[Opening Supplied records section]

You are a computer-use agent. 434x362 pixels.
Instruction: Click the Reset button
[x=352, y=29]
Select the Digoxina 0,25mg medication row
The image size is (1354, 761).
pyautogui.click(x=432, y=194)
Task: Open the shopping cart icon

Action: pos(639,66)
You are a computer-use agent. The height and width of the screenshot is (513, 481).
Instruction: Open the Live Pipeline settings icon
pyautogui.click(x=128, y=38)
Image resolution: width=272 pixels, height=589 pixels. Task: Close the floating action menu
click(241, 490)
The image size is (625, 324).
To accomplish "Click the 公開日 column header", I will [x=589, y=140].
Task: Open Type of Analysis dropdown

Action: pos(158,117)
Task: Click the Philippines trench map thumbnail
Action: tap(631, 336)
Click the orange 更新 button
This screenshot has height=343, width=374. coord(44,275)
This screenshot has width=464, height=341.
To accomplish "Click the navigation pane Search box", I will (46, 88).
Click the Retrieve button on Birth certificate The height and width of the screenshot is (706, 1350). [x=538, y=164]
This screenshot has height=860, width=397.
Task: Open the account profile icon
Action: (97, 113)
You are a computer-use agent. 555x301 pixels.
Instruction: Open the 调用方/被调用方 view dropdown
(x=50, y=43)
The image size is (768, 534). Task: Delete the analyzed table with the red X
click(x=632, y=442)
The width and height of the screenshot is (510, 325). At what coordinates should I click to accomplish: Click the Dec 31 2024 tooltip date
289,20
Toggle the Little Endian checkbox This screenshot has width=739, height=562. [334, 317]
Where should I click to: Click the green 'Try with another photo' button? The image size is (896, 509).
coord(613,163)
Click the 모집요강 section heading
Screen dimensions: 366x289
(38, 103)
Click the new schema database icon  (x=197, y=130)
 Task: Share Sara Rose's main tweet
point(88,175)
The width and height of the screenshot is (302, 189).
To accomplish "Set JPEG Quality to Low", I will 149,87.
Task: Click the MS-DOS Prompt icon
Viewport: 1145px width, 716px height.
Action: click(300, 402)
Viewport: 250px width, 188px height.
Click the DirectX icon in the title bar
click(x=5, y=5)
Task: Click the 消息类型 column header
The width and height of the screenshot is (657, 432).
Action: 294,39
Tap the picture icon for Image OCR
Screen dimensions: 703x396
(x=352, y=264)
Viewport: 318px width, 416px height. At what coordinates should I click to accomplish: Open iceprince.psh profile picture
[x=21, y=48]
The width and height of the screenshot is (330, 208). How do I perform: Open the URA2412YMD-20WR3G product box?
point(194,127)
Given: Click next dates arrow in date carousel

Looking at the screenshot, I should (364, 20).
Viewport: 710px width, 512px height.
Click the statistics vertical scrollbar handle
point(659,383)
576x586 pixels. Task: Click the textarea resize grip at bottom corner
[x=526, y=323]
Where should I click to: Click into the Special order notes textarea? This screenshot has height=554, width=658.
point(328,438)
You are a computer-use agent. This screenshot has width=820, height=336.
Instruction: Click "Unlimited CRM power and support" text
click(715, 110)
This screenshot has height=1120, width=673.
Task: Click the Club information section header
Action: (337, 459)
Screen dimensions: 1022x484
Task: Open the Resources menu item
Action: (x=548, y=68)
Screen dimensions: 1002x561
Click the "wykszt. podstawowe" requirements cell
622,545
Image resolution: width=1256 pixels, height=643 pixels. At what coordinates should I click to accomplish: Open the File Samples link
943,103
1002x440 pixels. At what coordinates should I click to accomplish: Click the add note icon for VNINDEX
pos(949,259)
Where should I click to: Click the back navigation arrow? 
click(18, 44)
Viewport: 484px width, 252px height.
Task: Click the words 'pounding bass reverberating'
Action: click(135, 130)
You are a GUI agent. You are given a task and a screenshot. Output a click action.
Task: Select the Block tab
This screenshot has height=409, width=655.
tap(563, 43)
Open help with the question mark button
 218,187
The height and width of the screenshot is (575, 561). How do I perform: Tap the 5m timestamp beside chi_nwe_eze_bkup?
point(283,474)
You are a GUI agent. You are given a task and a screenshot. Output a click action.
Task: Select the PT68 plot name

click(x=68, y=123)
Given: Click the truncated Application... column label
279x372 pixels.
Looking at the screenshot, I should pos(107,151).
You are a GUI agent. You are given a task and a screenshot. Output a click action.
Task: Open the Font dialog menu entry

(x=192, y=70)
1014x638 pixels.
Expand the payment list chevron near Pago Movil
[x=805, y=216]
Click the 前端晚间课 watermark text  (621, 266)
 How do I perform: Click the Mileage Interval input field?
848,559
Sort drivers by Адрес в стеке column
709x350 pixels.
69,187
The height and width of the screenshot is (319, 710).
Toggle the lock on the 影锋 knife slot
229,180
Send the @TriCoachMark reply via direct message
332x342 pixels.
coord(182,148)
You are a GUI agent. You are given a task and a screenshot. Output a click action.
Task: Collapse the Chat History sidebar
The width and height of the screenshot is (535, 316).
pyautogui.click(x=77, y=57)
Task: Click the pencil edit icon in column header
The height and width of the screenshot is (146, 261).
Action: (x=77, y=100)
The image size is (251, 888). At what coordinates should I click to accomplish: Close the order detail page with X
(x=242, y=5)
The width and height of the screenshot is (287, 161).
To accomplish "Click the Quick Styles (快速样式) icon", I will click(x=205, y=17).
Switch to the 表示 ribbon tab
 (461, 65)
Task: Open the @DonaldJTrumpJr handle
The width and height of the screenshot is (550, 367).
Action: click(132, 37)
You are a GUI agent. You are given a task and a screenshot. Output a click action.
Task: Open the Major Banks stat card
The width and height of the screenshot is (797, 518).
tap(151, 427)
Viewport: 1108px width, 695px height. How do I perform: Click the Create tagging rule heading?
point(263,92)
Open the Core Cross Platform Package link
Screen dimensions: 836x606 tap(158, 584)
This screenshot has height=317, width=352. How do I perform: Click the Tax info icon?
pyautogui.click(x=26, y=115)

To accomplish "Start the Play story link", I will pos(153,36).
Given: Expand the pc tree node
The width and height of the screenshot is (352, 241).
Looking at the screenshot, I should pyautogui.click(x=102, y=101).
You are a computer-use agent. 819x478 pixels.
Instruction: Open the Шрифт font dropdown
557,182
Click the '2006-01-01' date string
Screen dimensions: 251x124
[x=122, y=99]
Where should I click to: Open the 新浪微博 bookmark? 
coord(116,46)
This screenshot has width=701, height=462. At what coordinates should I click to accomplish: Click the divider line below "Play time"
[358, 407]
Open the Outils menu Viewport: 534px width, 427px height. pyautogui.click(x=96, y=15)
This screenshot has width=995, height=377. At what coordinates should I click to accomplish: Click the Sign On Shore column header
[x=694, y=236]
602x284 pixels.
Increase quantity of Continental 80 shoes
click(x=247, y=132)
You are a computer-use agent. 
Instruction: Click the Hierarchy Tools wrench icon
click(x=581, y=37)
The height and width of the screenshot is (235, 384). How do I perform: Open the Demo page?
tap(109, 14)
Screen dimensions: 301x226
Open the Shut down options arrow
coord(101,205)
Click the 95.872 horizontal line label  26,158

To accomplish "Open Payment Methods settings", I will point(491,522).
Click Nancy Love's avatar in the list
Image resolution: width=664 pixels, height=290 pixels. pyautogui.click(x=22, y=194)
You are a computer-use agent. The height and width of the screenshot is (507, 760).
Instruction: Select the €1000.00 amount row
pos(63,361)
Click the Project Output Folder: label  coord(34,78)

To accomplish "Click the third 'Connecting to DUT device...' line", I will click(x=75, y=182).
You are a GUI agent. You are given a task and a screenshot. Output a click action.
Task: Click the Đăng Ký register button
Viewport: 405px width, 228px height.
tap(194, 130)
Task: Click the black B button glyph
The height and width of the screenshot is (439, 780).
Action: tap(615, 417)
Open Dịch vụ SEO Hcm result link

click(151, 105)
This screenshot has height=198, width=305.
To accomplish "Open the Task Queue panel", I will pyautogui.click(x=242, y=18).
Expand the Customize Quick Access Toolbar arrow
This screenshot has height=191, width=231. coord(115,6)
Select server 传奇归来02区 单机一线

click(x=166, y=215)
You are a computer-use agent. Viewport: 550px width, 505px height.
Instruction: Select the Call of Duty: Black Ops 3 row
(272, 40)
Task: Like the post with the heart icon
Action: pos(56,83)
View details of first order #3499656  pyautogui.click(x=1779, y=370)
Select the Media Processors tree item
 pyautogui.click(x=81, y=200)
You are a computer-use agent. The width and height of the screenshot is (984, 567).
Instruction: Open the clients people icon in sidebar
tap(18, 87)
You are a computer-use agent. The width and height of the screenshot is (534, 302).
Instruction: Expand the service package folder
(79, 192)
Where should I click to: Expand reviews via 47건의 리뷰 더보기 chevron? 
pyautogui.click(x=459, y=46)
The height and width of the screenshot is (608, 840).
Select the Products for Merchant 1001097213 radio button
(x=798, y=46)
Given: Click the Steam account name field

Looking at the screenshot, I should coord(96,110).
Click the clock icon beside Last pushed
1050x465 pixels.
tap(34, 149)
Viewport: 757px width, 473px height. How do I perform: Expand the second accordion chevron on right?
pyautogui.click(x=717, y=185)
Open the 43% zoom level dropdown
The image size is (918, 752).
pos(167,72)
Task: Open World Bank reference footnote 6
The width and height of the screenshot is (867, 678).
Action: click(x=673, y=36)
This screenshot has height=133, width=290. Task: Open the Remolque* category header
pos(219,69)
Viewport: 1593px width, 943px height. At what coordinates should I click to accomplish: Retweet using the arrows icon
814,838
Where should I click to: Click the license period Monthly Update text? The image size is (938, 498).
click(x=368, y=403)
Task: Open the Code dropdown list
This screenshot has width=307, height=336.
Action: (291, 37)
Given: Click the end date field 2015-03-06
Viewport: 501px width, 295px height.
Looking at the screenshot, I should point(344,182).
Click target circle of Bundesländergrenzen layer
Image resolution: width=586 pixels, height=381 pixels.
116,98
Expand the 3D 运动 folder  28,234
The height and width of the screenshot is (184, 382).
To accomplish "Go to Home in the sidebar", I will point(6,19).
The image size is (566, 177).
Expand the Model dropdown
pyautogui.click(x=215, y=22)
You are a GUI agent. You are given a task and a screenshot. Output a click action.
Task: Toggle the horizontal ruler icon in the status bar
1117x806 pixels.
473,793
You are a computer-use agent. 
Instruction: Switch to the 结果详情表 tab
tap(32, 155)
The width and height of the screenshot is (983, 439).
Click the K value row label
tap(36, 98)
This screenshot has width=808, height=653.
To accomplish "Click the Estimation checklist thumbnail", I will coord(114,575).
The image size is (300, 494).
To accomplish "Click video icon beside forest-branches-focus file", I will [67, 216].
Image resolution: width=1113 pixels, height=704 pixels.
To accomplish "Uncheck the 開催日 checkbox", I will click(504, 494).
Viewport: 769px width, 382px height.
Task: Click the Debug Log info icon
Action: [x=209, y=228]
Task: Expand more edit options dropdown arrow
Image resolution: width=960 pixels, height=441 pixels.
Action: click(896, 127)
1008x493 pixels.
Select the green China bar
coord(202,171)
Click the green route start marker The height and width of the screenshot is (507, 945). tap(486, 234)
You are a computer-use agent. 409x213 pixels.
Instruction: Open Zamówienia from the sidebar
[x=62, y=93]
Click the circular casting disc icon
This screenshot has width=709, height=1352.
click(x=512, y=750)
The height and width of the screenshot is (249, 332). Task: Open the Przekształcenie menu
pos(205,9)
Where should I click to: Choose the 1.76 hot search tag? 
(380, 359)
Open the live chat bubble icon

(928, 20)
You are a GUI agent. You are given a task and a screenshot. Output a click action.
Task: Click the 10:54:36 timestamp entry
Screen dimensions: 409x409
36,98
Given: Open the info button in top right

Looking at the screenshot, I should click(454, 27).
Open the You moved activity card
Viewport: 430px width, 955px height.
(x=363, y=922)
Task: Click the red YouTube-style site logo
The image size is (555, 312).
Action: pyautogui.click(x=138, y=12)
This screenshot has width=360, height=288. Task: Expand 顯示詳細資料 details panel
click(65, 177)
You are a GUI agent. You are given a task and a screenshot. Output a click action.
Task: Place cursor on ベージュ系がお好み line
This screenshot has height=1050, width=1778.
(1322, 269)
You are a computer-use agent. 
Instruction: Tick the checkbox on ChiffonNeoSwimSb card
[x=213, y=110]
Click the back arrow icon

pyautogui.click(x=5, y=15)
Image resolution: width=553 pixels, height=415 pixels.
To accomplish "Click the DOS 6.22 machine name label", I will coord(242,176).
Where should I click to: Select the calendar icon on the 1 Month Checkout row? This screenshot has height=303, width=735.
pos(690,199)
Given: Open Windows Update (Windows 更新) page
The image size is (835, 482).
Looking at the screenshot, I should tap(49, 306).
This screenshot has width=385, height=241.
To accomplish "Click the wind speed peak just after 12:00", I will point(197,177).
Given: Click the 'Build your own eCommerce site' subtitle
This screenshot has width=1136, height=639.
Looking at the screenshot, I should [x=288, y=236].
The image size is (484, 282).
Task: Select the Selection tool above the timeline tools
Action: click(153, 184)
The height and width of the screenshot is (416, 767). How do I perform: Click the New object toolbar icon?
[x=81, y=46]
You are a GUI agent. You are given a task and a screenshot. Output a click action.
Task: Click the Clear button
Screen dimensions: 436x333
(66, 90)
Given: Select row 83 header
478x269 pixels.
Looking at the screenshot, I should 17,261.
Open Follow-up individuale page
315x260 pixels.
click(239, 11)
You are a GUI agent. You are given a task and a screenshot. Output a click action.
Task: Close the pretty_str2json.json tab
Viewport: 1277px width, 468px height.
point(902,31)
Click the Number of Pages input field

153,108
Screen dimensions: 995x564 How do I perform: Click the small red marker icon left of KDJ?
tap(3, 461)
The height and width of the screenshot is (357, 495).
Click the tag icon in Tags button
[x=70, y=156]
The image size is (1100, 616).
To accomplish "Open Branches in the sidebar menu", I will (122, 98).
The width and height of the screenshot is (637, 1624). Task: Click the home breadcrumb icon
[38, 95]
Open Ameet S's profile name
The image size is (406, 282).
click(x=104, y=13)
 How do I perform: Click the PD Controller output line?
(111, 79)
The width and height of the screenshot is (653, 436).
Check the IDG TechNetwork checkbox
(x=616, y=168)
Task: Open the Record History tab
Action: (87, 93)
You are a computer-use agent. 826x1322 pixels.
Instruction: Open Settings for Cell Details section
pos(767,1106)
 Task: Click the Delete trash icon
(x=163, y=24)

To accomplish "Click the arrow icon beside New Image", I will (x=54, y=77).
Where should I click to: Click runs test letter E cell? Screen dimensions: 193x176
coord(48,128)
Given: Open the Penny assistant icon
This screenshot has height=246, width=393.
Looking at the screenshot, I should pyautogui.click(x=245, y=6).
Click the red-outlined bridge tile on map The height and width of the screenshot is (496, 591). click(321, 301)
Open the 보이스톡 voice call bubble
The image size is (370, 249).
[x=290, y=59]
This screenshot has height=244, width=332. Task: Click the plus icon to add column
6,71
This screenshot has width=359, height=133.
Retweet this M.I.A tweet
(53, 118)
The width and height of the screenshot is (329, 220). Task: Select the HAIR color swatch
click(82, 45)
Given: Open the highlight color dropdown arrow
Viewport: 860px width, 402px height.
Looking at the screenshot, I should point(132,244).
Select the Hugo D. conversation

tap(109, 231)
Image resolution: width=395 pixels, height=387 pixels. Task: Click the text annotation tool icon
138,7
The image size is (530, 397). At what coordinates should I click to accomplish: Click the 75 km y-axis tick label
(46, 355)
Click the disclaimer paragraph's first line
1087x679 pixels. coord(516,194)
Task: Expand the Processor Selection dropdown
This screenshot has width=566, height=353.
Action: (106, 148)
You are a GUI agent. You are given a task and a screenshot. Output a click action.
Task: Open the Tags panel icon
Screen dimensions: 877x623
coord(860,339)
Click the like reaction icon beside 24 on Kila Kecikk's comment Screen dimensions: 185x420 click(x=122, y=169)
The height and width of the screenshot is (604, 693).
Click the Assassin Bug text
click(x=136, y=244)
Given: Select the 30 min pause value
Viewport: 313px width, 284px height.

[Closing Supplied records section]

Search the data for "edit". Copy every line that has it.

● **Response area**:
Task: Click the pencil edit icon in column header
Task: Expand more edit options dropdown arrow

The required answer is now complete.